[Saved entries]
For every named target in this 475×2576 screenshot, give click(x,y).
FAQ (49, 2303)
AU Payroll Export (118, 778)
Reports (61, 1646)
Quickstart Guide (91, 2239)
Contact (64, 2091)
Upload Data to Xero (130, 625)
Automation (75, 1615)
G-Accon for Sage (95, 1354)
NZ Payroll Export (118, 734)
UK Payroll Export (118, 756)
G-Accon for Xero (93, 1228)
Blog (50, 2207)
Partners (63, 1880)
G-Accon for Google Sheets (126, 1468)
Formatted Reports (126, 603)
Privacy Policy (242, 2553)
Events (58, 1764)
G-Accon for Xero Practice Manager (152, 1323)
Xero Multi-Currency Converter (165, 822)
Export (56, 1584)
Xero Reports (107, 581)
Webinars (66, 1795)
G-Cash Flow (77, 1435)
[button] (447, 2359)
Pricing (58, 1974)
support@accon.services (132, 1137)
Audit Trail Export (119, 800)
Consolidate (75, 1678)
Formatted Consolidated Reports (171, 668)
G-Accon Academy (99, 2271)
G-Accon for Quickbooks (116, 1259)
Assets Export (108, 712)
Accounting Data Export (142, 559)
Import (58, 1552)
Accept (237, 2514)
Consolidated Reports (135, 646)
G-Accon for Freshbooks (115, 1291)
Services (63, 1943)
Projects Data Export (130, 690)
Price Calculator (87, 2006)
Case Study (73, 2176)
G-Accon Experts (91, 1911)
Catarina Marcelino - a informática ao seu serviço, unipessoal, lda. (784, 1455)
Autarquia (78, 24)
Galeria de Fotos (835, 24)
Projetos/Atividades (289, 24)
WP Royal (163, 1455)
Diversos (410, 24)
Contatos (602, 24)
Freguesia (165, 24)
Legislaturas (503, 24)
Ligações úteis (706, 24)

- **What to work on**:
Copy all of the items above word for word, leaving out nothing.

- **Task solution**:
For every named target in this 475×2576 screenshot, give click(x,y).
FAQ (49, 2303)
AU Payroll Export (118, 778)
Reports (61, 1646)
Quickstart Guide (91, 2239)
Contact (64, 2091)
Upload Data to Xero (130, 625)
Automation (75, 1615)
G-Accon for Sage (95, 1354)
NZ Payroll Export (118, 734)
UK Payroll Export (118, 756)
G-Accon for Xero (93, 1228)
Blog (50, 2207)
Partners (63, 1880)
G-Accon for Google Sheets (126, 1468)
Formatted Reports (126, 603)
Privacy Policy (242, 2553)
Events (58, 1764)
G-Accon for Xero Practice Manager (152, 1323)
Xero Multi-Currency Converter (165, 822)
Export (56, 1584)
Xero Reports (107, 581)
Webinars (66, 1795)
G-Cash Flow (77, 1435)
[button] (447, 2359)
Pricing (58, 1974)
support@accon.services (132, 1137)
Audit Trail Export (119, 800)
Consolidate (75, 1678)
Formatted Consolidated Reports (171, 668)
G-Accon Academy (99, 2271)
G-Accon for Quickbooks (116, 1259)
Assets Export (108, 712)
Accounting Data Export (142, 559)
Import (58, 1552)
Accept (237, 2514)
Consolidated Reports (135, 646)
G-Accon for Freshbooks (115, 1291)
Services (63, 1943)
Projects Data Export (130, 690)
Price Calculator (87, 2006)
Case Study (73, 2176)
G-Accon Experts (91, 1911)
Catarina Marcelino - a informática ao seu serviço, unipessoal, lda. (784, 1455)
Autarquia (78, 24)
Galeria de Fotos (835, 24)
Projetos/Atividades (289, 24)
WP Royal (163, 1455)
Diversos (410, 24)
Contatos (602, 24)
Freguesia (165, 24)
Legislaturas (503, 24)
Ligações úteis (706, 24)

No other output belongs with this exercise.